I guess you would have come across certain situations with all manner of different species that have amazed you and made you re-evaluate your idea of how these organisms perceive their world. Most people who have pets, domestic animals or who have worked with wild animals can tell you interestng stories of certain encounters, but of course interpreting this into something that will not be labelled anthropomorphising is very hard. Often I think that our shame of anthropomorphising animals means we miss a lot of interesting details.
With regards to whales, I am sure that George, Ann and Peter can related stories that would suggest cetaceans are sentient beings and can feel fear as well as other emotions, and there is literature out there on studies into cetacean ‘intelligence’ and perception. For myself, I have had a few encounters that suggest to me that cetaceans are most definately sentient beings . One was with a southern right whale female I was cautiously observing in the water. I was careful to maintain my distance from her, but she kept positioning herself right next to me. If I would swim away she would follow. When I got tired and was treading water at one stage, she came up underneath me so that I was supported on her back. When I returned to the small boat and placed my hand in the water to say ‘goodbye’, she apporached the boat and lifted it up so that she could touch my hand with her back. Another encounter was observing a mother and calf humpback The mother was snoozing on the reef, but all of a sudden the calf looked up at me, left her side, swam straight up and put me on his belly, before casually rolling over and returning back to mum.
Why did these two animals choose to interact with me the way they did? Was I just a weird looking cetacean, or was I something quite different but that could obviously provide some tactile stimuli as well as perhaps ‘entertainment’? As I said, people who are close to pets and so on would have countless stories of special interactions with them.
Our preception of other species is also as you mentioned dependent upon cultural and religious beliefs. Whether we see ourselves as the pinnacle of all life and thus the ones to control it and dominant it depends often on these factors.

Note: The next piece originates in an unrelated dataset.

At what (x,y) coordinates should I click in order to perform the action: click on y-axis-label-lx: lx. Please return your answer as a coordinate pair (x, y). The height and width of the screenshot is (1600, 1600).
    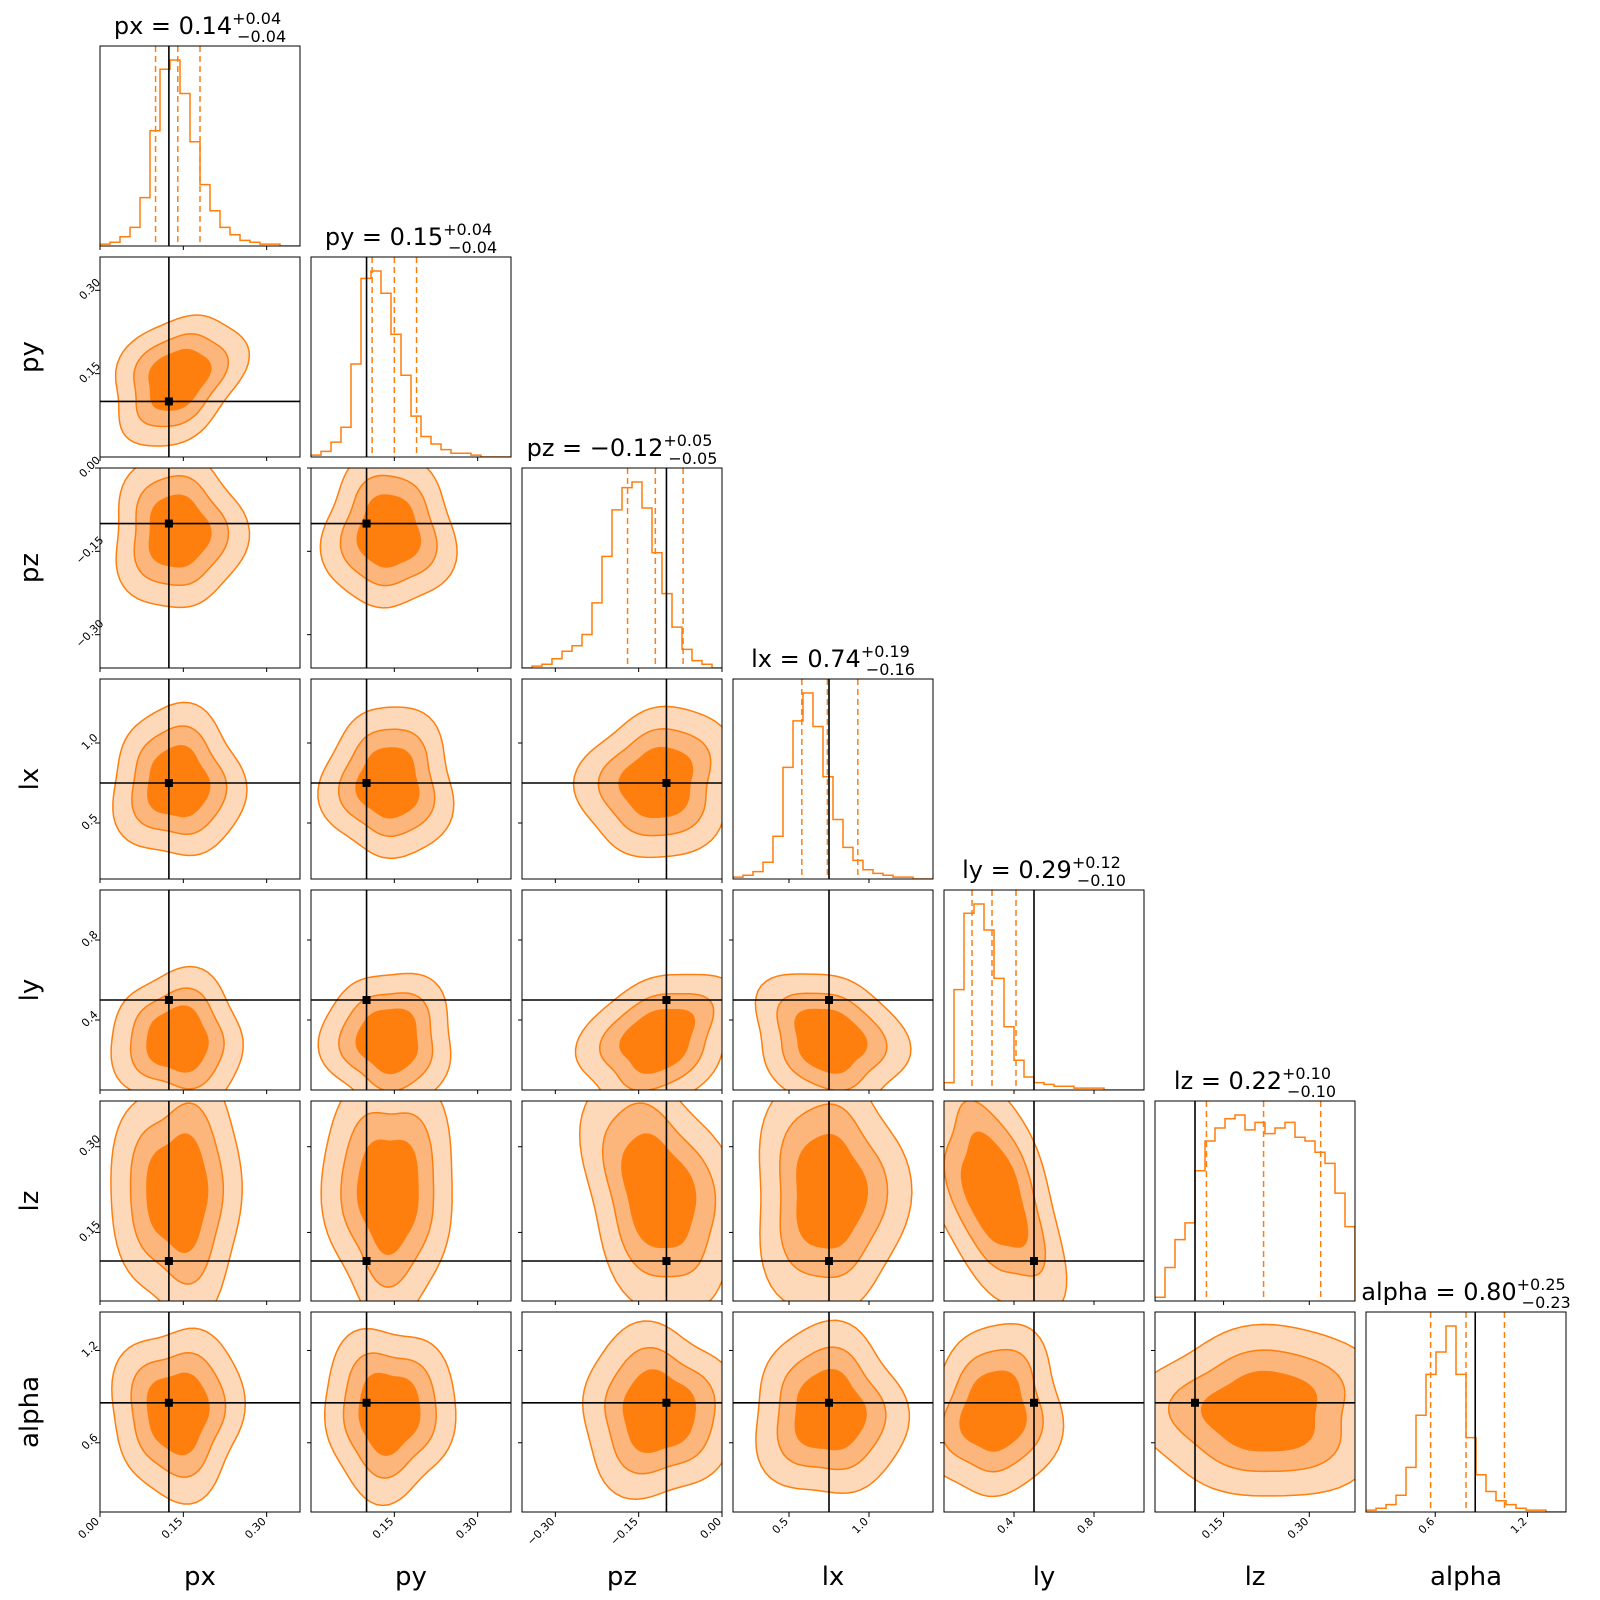
    Looking at the image, I should click on (30, 780).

For me, I believe that as animals that can feel empathy, and have an awareness of themselves and others, we have a responsibility to ensure that our actions are not unnecessarily harming those others. Our relationships with animals should be humane and with careful thought for the past, present and future. Humans nowadays divorce themseves from the natural world, but in the end we are animals and part of that natural world, and could do well to remember that.